Kathryn has a nice interview with Alvin Felzenberg about WFB. It begins:
KATHRYN JEAN LOPEZ: What is so glaringly missing from a world without William F. Buckley Jr. living in it anymore?
ALVIN FELZENBERG: The greatest void Bill Buckley left behind is the absence of humor in public discourse today. All day long we see pundits making their case from both right and left. They go in with their talking points and go out having reassured their respective “bases.” But how many could be considered true wits? I hope Buckley was not the last of these, even though he was truly one of a kind.
On the one hand, I agree with this entirely. Buckley left a big void and a big part of it is his missing humor and charm (as I suggested in a different context in my contribution to the WFB symposium).
But in another sense, I think it’s wrong. When you look around, both the right and the left, there’s an awful lot of humor in public discourse today. On the liberal side, the examples are obvious: Jon Stewart, Stephen Colbert and, well, Jon Stewart and Stephen Colbert (I’m of the school that finds Bill Maher entirely unfunny). On the conservative and center-right side, there are a lot of writers with pretty solid funny bones.
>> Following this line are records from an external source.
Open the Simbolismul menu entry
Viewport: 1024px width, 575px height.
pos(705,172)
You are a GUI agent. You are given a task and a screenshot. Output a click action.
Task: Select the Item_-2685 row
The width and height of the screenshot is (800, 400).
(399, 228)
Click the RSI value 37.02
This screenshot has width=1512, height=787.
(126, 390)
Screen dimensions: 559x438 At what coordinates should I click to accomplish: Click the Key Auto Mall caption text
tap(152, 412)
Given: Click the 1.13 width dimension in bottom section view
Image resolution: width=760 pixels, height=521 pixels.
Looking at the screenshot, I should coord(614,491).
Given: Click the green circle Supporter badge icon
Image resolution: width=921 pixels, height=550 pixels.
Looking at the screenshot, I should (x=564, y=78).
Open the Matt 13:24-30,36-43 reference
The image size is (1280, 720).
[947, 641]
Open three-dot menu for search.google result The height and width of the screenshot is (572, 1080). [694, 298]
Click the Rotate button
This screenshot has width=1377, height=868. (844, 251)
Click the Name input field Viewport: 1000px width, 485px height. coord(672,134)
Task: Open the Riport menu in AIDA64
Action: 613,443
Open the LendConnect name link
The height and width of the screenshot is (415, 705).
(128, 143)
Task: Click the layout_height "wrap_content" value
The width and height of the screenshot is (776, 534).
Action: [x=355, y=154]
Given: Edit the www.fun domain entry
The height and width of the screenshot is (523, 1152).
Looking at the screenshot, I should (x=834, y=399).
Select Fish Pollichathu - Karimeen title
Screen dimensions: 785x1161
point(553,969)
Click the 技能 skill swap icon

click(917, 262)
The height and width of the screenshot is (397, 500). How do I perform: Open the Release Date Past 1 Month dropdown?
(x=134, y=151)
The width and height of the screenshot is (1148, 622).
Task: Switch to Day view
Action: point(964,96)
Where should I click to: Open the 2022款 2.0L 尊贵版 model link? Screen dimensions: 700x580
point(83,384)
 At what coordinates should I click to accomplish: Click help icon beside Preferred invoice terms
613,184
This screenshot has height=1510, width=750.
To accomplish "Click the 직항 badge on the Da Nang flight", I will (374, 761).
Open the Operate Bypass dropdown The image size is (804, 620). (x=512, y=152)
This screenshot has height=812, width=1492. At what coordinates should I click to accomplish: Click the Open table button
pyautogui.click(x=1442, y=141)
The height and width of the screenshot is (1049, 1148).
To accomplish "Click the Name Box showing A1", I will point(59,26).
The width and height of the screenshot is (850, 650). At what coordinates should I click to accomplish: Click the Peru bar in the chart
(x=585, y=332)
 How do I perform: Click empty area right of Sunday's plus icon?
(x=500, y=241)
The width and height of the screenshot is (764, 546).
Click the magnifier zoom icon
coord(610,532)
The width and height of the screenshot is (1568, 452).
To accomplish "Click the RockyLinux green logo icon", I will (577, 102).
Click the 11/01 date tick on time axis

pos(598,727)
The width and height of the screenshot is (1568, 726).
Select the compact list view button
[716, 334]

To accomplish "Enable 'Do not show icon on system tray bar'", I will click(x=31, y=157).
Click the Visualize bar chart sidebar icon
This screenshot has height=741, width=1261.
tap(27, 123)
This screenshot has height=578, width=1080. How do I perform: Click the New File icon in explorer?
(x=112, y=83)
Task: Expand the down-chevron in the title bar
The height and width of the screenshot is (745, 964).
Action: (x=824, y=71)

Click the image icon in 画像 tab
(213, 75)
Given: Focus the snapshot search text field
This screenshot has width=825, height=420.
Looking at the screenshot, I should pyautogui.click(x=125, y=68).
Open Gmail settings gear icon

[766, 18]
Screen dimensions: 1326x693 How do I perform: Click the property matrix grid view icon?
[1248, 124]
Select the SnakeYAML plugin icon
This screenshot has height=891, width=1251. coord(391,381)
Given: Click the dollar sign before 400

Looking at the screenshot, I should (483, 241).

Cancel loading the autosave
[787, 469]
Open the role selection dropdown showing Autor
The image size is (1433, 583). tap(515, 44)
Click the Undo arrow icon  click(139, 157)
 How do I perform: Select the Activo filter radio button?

Mark Steyn, Greg Gutfeld, James Lileks, James Taranto, John Podhoretz, Matt Labash, Iowahawk, Frank Fleming, Jim Geraghty, Rob Long, Ann Coulter, P. J. O’Rourke, Christopher Buckley, Andrew Ferguson and on occasion David Brooks are considerable wits or joke-tellers when they want to be (my apologies to the deserving I’ve left off that list. To the undeserving, and you know who you are, be funnier). The late Andrew Breitbart used a lot of humor as well. Anyone who thinks Rush Limbaugh doesn’t use humor probably never listened to him. I, too, try to lighten things up when I think it’s appropriate.
The difference, I think, isn’t that no one on the right uses humor anymore — if anything there’s more of it than there was when Bill was in his prime. No, the difference is that Bill Buckley was such a huge presence, particularly in an age before cable and the Internet (and his humor was so . . . Buckleyesque), that his absence just feels larger because it also conjures nostalgia for a different time. There was a time when Bill defined conservatism. Today, no one person does. I think that’s a sign of progress but like all progress, it comes with a downside as well.
Some of Bill’s humor wouldn’t work very well today not because it wasn’t funny but because the political climate is harsher and less literary and because partisans on both sides are less generous about jokes at their side’s expense. Nostalgia for Buckley’s humor strikes me as part and parcel of nostalgia for a different time.